(The records)
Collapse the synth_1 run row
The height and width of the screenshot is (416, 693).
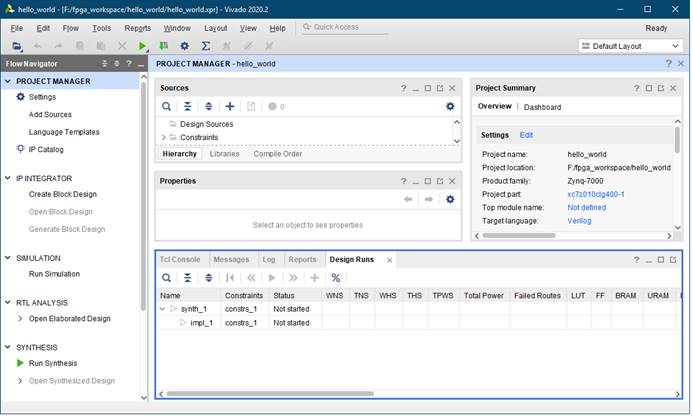pos(163,309)
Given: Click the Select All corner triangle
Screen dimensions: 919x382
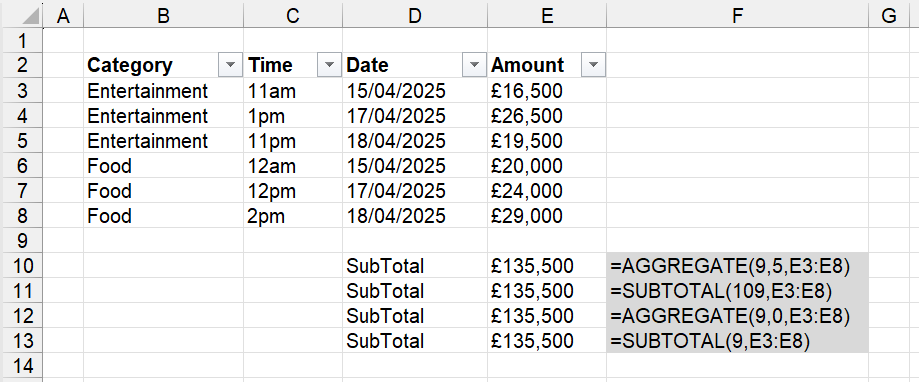Looking at the screenshot, I should click(x=31, y=15).
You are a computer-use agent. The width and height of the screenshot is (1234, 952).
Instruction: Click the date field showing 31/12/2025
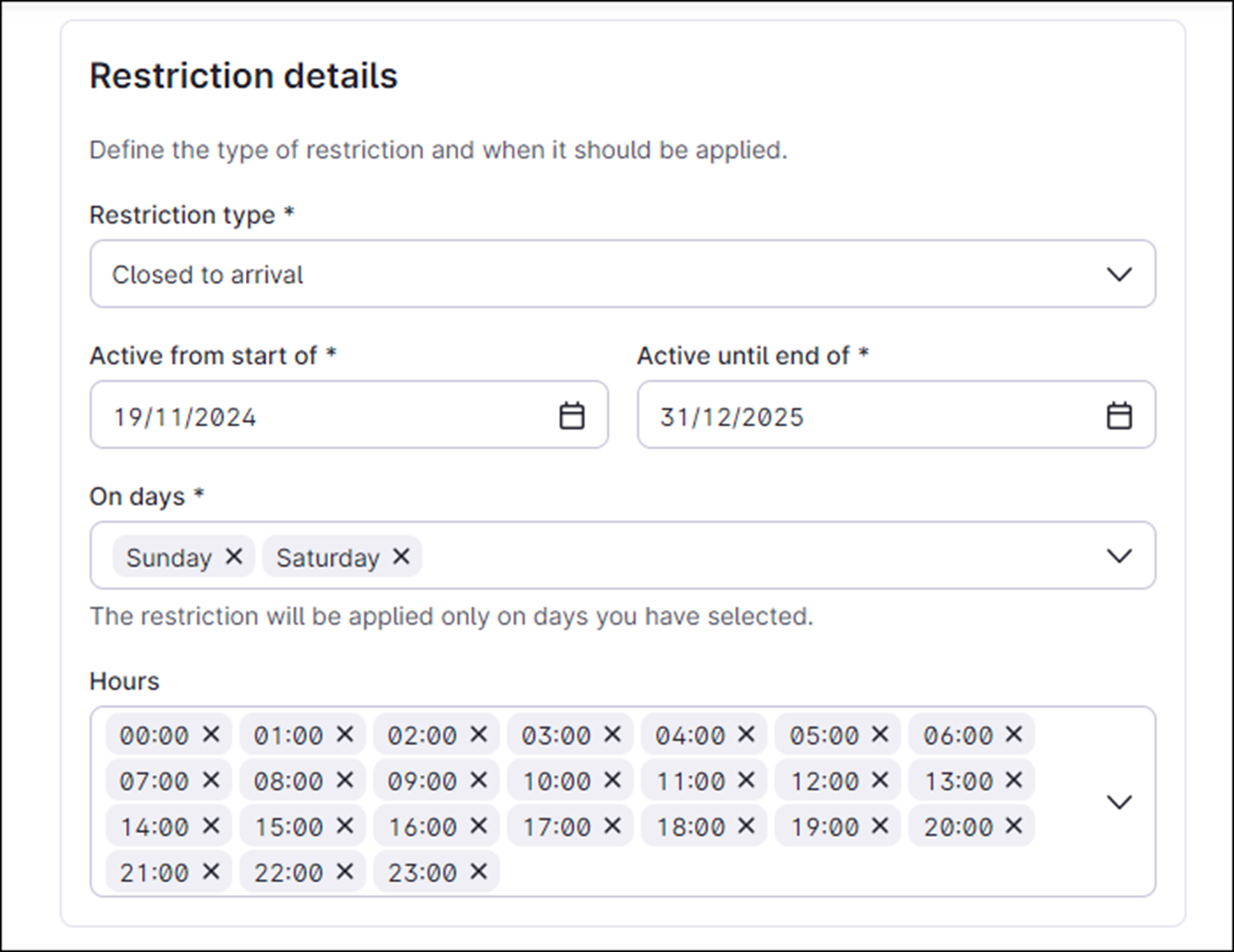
(End The records)
### What you should do
For every entry above, please output the text exactly and leave any picture behind.

### Answer section
Collapse the synth_1 run row
The height and width of the screenshot is (416, 693).
pos(163,309)
Given: Click the Select All corner triangle
Screen dimensions: 919x382
Looking at the screenshot, I should click(x=31, y=15).
You are a computer-use agent. The width and height of the screenshot is (1234, 952).
Instruction: Click the date field showing 31/12/2025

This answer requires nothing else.